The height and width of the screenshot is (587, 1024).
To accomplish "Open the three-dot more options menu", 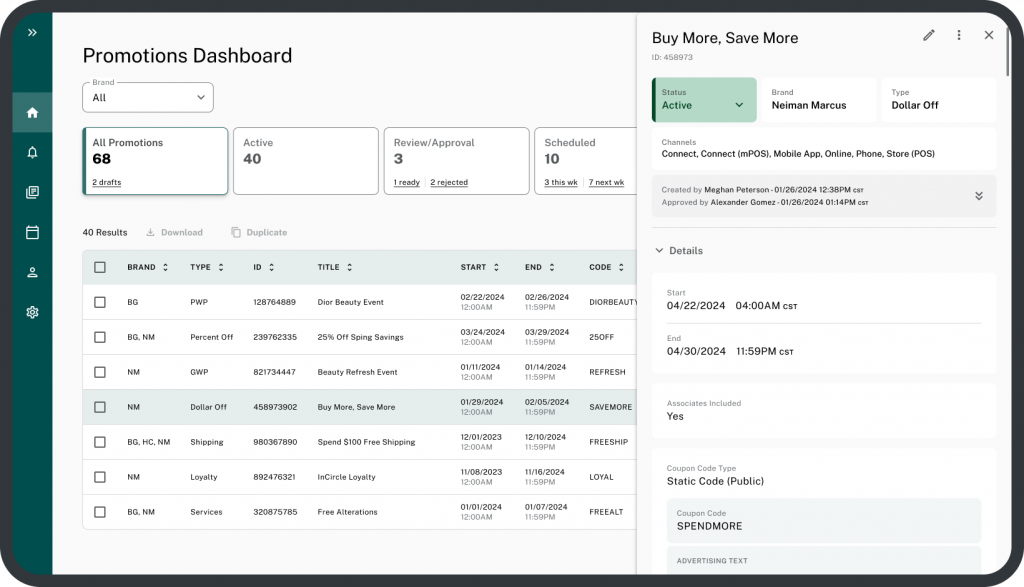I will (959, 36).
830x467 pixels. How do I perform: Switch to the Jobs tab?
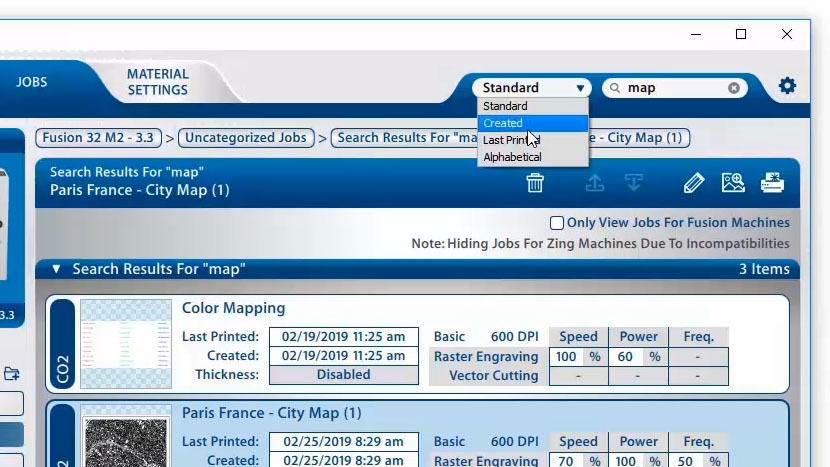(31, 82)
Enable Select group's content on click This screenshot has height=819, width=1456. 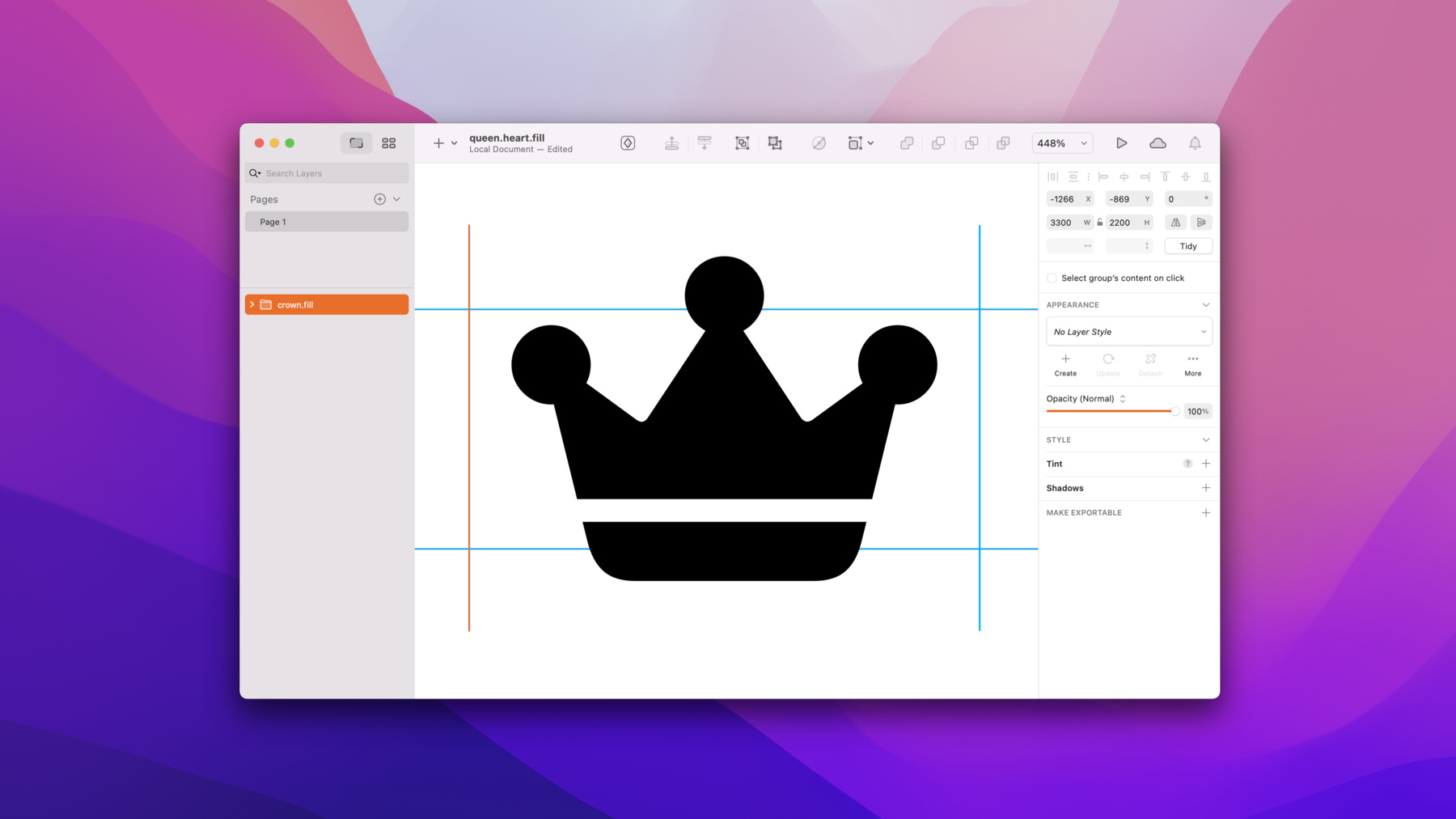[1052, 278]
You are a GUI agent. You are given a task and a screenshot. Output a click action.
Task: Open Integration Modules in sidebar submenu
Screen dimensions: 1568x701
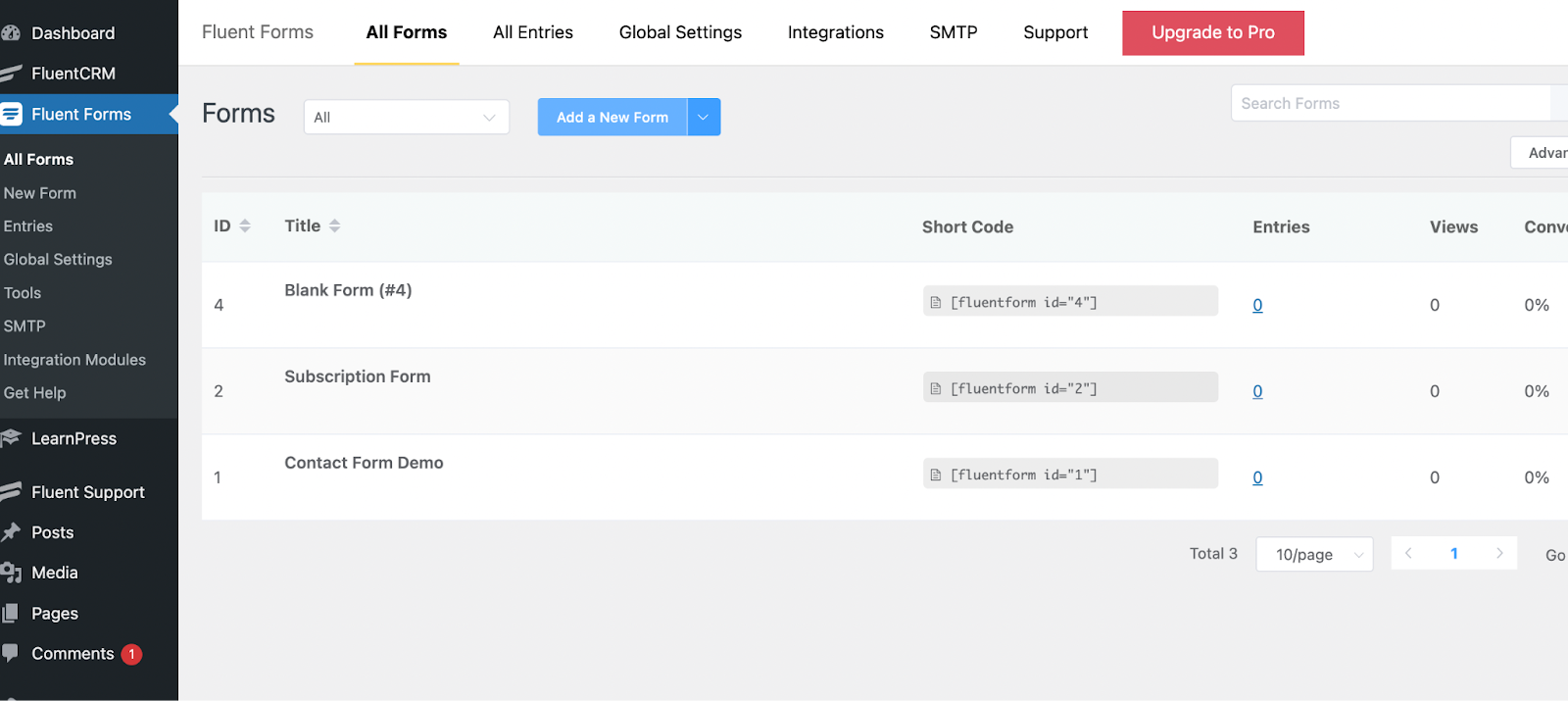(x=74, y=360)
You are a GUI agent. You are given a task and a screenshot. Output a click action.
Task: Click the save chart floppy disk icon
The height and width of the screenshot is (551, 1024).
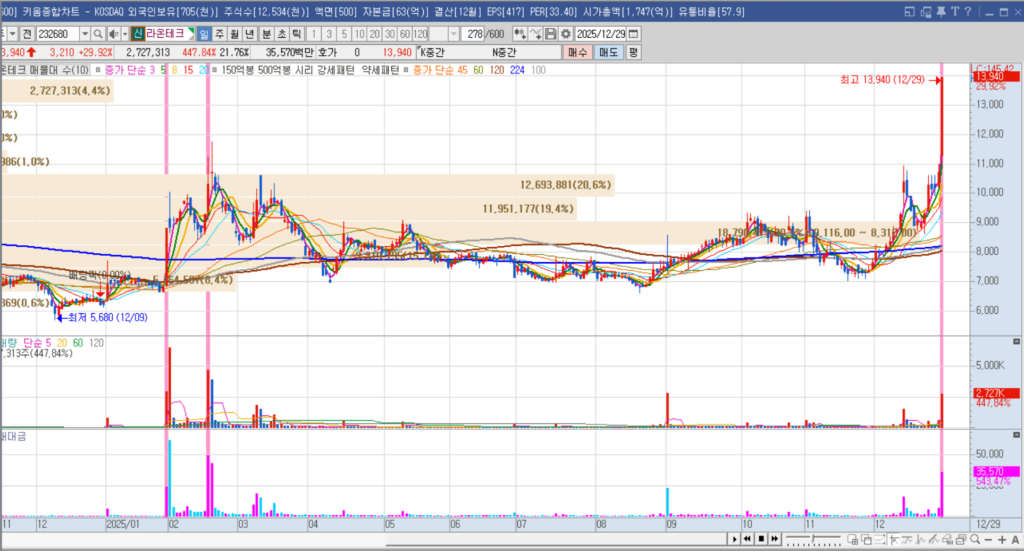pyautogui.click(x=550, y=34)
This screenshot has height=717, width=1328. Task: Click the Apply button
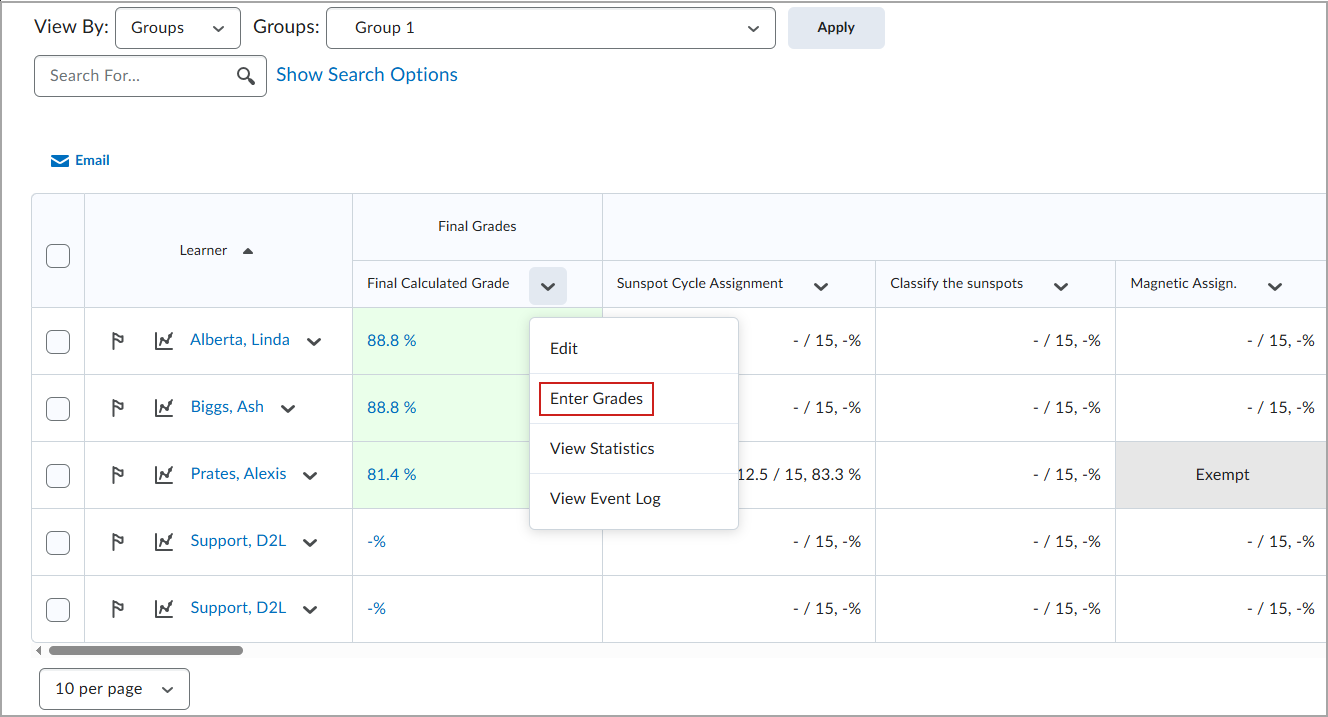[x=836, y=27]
=======
● Aim of the exercise: Reproduce exactly and only the lines from the one with "Screen dimensions: 1568x701" through the last entry, both included, excluding every picture.

● Written response:
Screen dimensions: 1568x701
(x=74, y=360)
You are a GUI agent. You are given a task and a screenshot. Output a click action.
Task: Click the save chart floppy disk icon
The height and width of the screenshot is (551, 1024).
pyautogui.click(x=550, y=34)
This screenshot has height=717, width=1328. Task: Click the Apply button
[x=836, y=27]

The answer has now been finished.